The death of George Floyd in May of 2020 ignited a “racial uprising” in America, fueling nationwide protests and catalyzing the Black Lives Matter movement, according to Dr. Jallicia Jolly, a professor of Black and American Studies at Amherst College in Massachusetts.

As a result, “for the first time in history, institutions and corporations were willing to educate themselves on the past and present evils of racism,” said Jolly, who addressed Diablo Valley College students and faculty last month at the first Social Justice Speakers Series event of the fall, entitled “Our Presence as Protest: Equity and Racial Justice in the Aftermath of 2020.”

“We saw unprecedented verbal commitment to anti-racism by academic institutions and companies like Nike, Starbucks, Ben & Jerry’s and Victoria Secret,” she said.

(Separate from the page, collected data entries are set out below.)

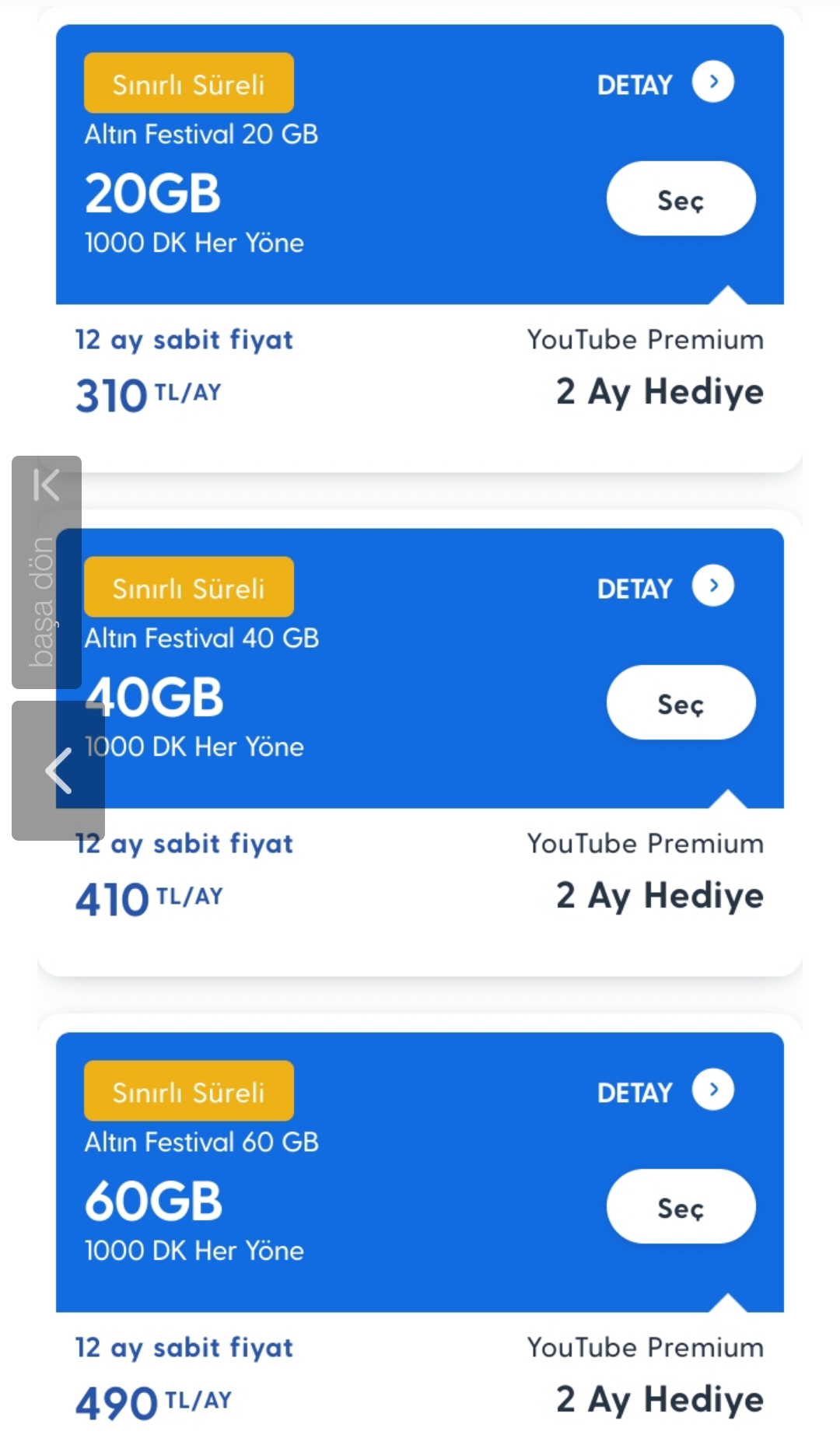Tap the back chevron overlay icon
This screenshot has width=840, height=1438.
58,771
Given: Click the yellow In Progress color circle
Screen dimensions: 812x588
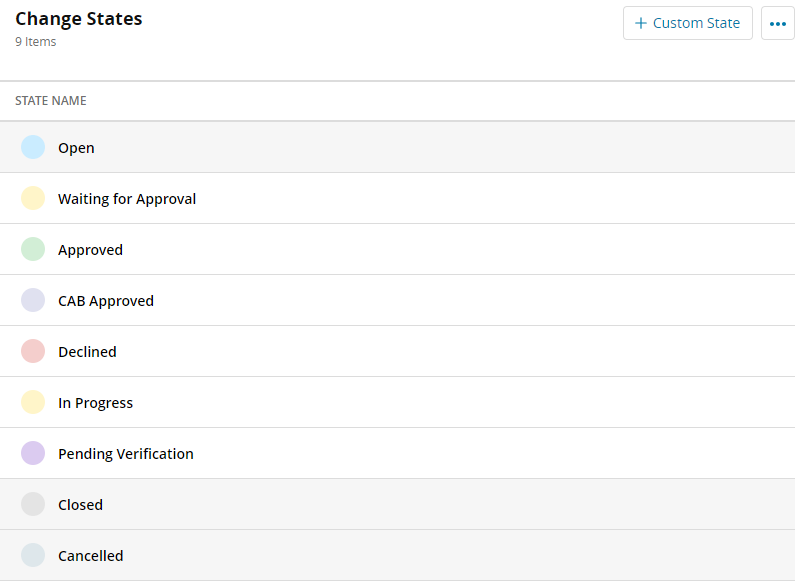Looking at the screenshot, I should click(33, 403).
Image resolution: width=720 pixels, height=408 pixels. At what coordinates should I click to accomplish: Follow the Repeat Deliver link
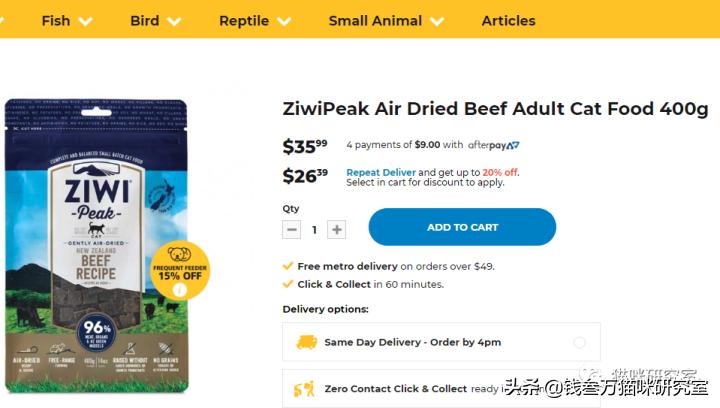381,172
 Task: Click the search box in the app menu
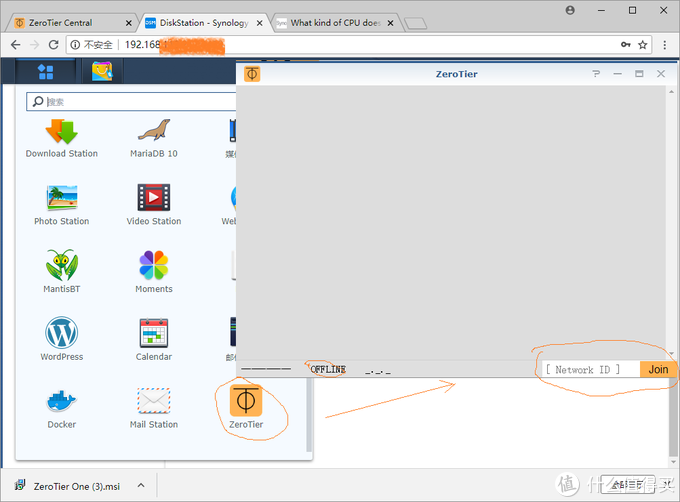130,102
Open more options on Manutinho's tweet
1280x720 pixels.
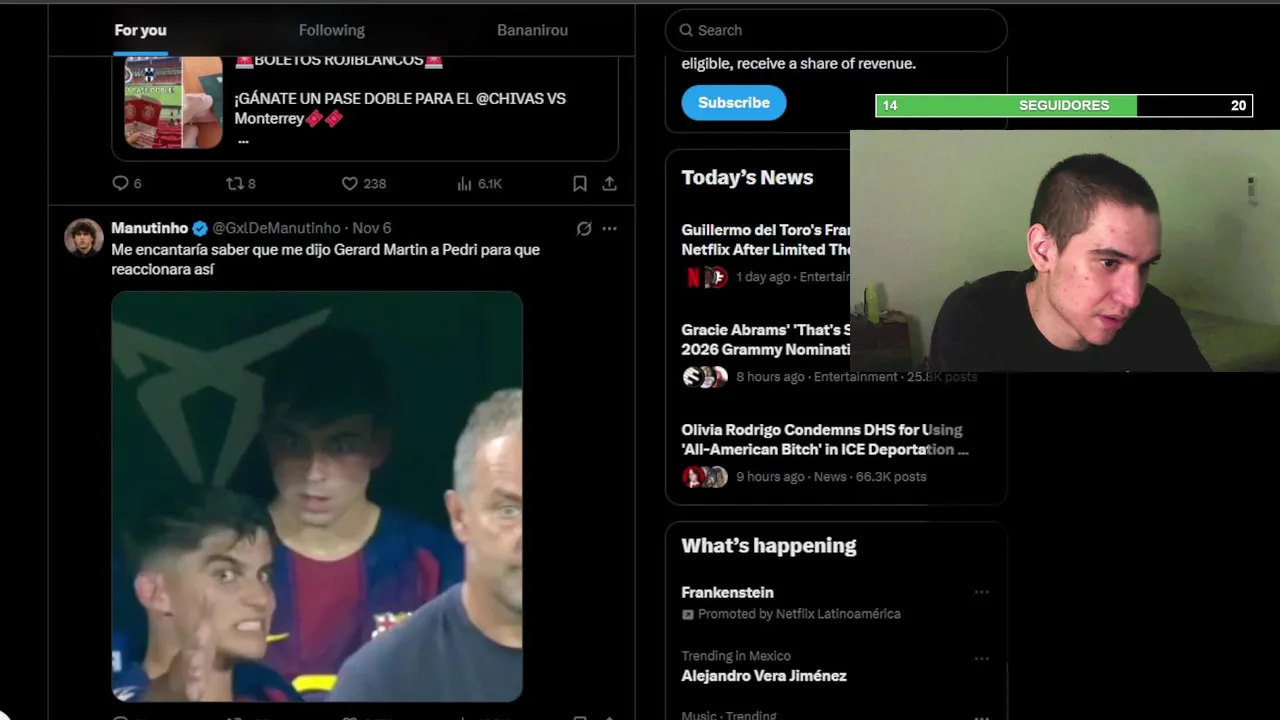pyautogui.click(x=609, y=229)
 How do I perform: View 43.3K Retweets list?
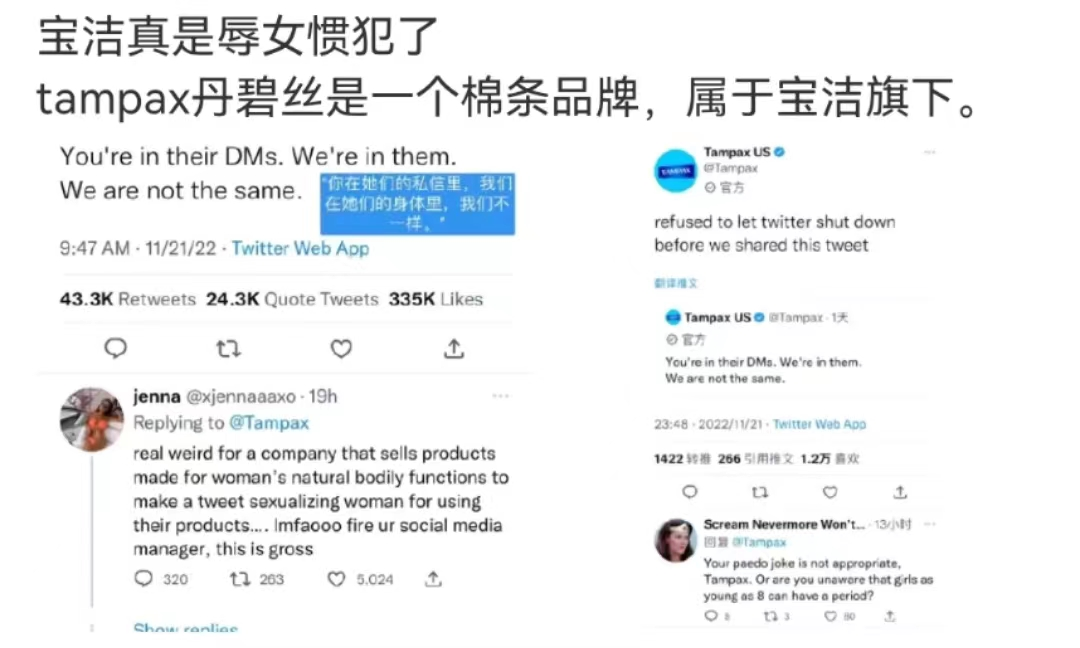coord(127,300)

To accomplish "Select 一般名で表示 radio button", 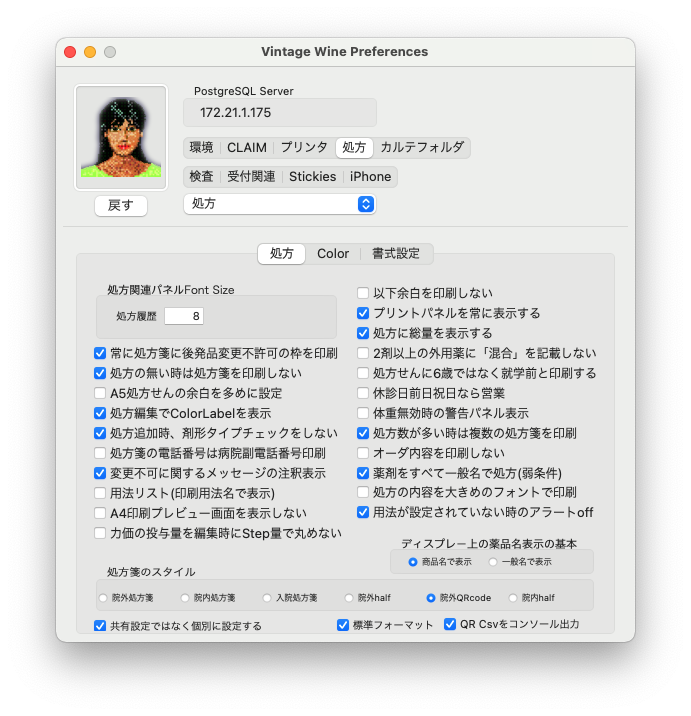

However, “There are [still] not many mechanisms to recruit and retain diverse people of color at the highest levels of power.”

In academic settings specifically, Jolly said society needs to empower students and community members to “critically engage and navigate systems of power within the college, university and beyond.” This will require building meaningful coalitions, actions based on solidarity, and institutional accountability to produce structural change.

She warned that growing attacks on the teachings of Critical Race Theory are part of a broader, calculated assault against expansive views of racial justice. As rightwing activists continue in their attempts to gag anti-racist education, while spreading misinformation campaigns online and in the streets, Jolly said society must push back in order to make racial justice a reality.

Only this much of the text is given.